_Given text_
Since their youthful meeting at Eton, Pitt had continued to consult Pratt on legal and constitutional matters and Pratt became involved in the group that met at the Leicester House home of George Prince of Wales and who were opposed to the government of Prime Minister the Duke of Newcastle. In 1756, Newcastle offered Pratt a judgeship but Pratt preferred to take the role of Attorney General to the Prince of Wales.

In July 1757, Pitt formed a coalition government with Newcastle and insisted on Pratt's appointment as Attorney-General. Pratt was preferred over Solicitor General Charles Yorke. Yorke was the son of Lord Hardwicke, a political ally of Newcastle who, as Lord High Chancellor of Great Britain had obstructed Pratt's career in favour of his own son. Though this led to an uncomfortable relationship between the two law officers of the Crown, it led to the landmark Pratt-Yorke opinion of 24 December 1757 whereby the pair distinguished overseas territories acquired by conquest from those acquired by private treaty. They asserted that, while the Crown of Great Britain enjoyed sovereignty over both, only the property of the former was vested in the Crown. Though the original opinion related to the British East India Company, it came to be applied elsewhere in the developing British Empire.

_Provided data_
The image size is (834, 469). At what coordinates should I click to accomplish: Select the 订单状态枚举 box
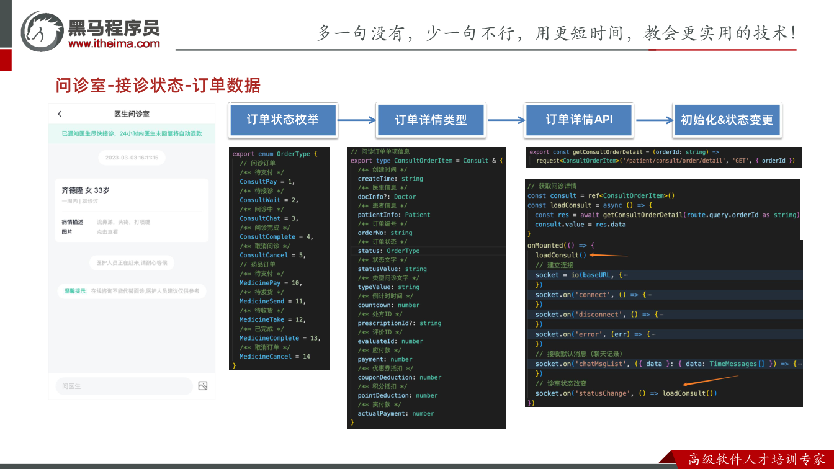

_What to work on_
Pick up the account of Pratt's early legal and political career and continue it from its last sentence.

_Response area_
The same year he entered the House of Commons as Member of Parliament (MP) for the borough of Downton in Wiltshire. He sat in Parliament for four years, but did not distinguish himself as a debater. He introduced the Habeas corpus Amendment Bill of 1758, which was intended to extend the writ of Habeas corpus from criminal law to civil and political cases. Despite Pitt's support, the Bill fell in the House of Lords. At the same time, his professional practice increased, particularly his Chancery practice which made him financially secure and enabled him to purchase the Camden Place estate in Kent.

As Attorney-General, Pratt prosecuted Florence Hensey, an Irishman who had spied for France, and John Shebbeare, a violent party writer of the day. Shebbeare had published a libel against the government contained in his Letters to the People of England, which were published in 1756–58. As evidence of Pratt's moderation in a period of passionate party warfare and frequent state trials, it is notable that this was the only official prosecution for libel that he started and that he maintained his earlier insistence that the decision lay with the jury. He led for the Crown in the prosecution of Laurence Shirley, 4th Earl Ferrers for the murder of a servant, a case that shocked European society.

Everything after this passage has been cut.